══ Data shown ══
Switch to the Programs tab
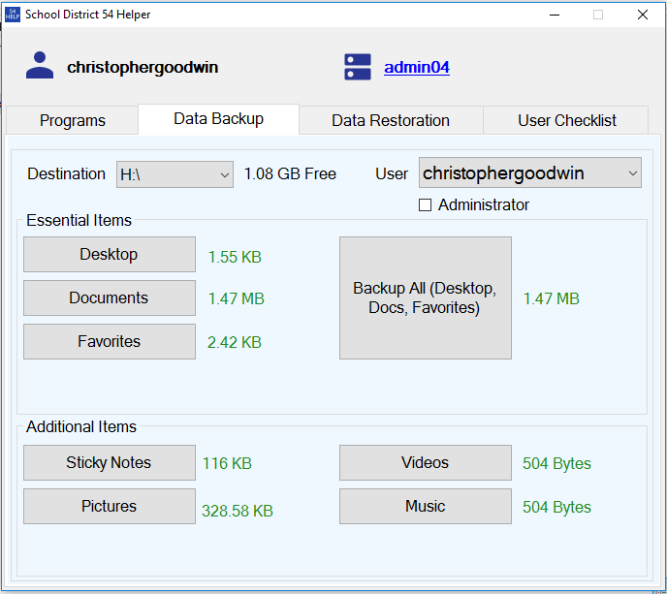The width and height of the screenshot is (667, 594). pos(73,120)
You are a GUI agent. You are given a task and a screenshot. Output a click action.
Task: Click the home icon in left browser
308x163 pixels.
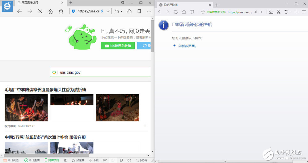coord(51,11)
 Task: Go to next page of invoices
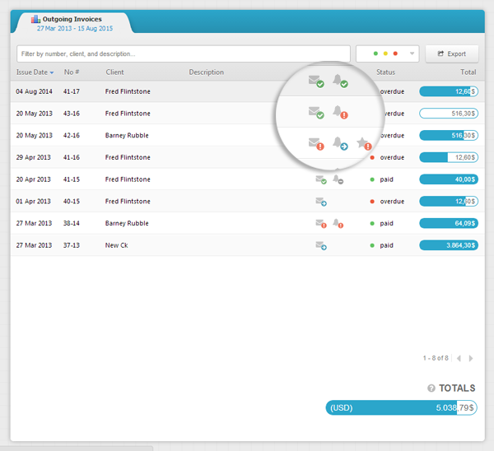(x=470, y=359)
═══
## Exercise goal:
Without the pictures, return all the entries above exactly as they stand.

## Solution to this problem:
Switch to the Programs tab
The width and height of the screenshot is (667, 594). pos(73,120)
You are a GUI agent. You are given a task and a screenshot. Output a click action.
Task: Click the home icon in left browser
308x163 pixels.
coord(51,11)
 Task: Go to next page of invoices
(x=470, y=359)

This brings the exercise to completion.